Herr Präsident, sehr geehrte Damen und Herren! Der 11. September dieses Jahres hat die Welt erschüttert. Die Bilder des Grauens, die sich in unser Gedächtnis eingegraben und niemanden unberührt gelassen haben, haben uns allen vor Augen geführt, wozu menschenverachtende und fanatisierte Terroristen bereit sind.

Dieser Terrorangriff galt nicht ausschließlich den Vereinigten Staaten von Amerika, sondern – das ist in letzter Zeit richtigerweise von vielen so gesagt worden – er war auch ein Angriff auf uns alle, auf unsere Lebensform einer offenen Gesellschaft, auf unsere Demokratie, die auf Werten wie Freiheit und Toleranz basiert.
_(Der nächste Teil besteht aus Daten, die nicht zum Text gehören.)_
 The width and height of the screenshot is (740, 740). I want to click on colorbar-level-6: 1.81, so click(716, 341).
Rund sechs Wochen sind seither vergangen, Wochen, in denen wir zuerst unsere tief empfundene Trauer für die Opfer der Attentate und unser Mitgefühl gegenüber dem amerikanischen Volk zum Ausdruck brachten. Erst allmählich können wir das ganze Ausmaß dessen begreifen, verarbeiten und kritisch bewerten, was da geschehen ist. Ich bin der Meinung, dass es richtig und für den gesellschaftlichen Zusammenhalt in unserem Land auch außerordentlich wichtig war, dass wir uns diese Zeit dafür genommen haben.
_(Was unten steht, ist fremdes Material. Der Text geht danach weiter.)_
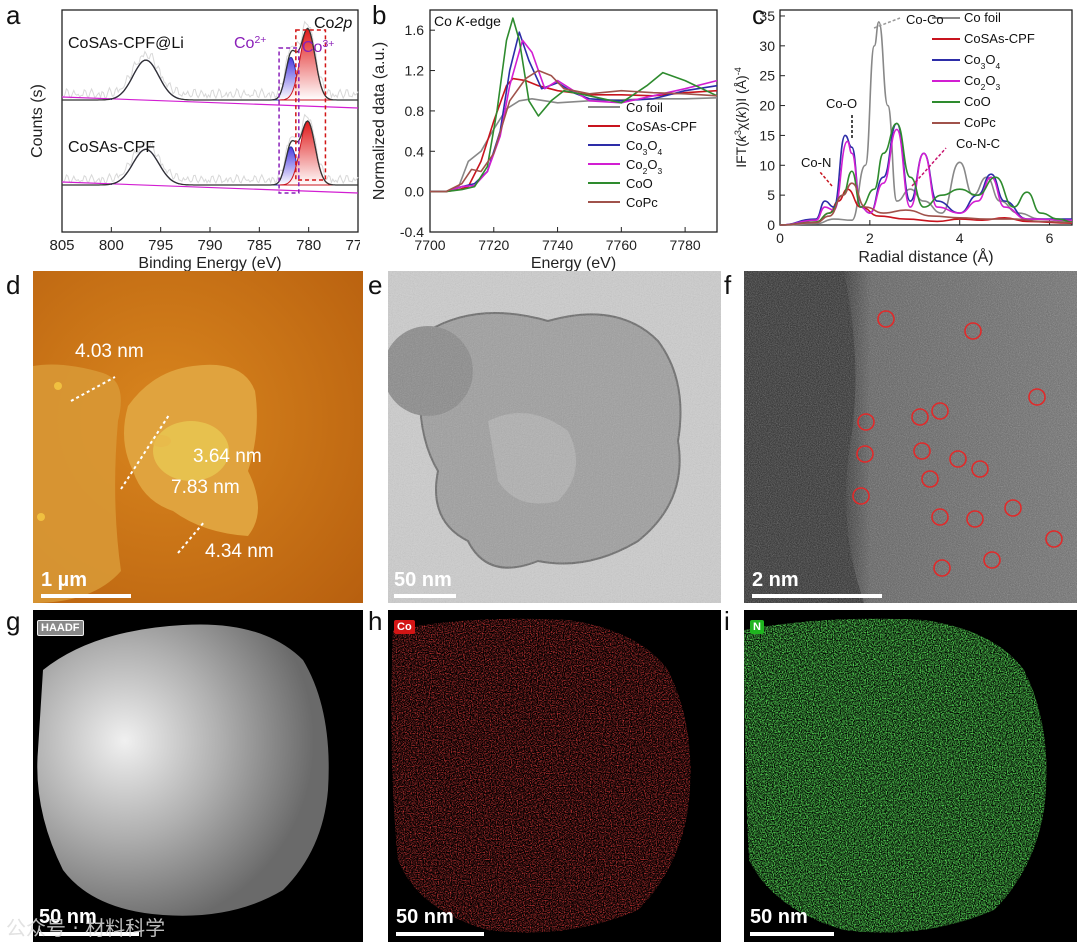 The image size is (1080, 946). Describe the element at coordinates (978, 144) in the screenshot. I see `co-n-c-label: Co-N-C` at that location.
Und dennoch: Wir dürfen nicht in Furcht und Schrecken verharren. Die Bevölkerung erwartet von der Politik und den handelnden Personen jetzt angemessenes, aber auch wirksames Reagieren. Sie erwartet Orientierung und Besonnenheit, aber auch tatkräftige Entschlossenheit. Ich sage hier mit aller Deutlichkeit: Die Menschen wollen keinen kleinkarierten und künstlich vom Zaun gebrochenen Parteienstreit, wenn es um die Sicherheit in unserem Lande geht.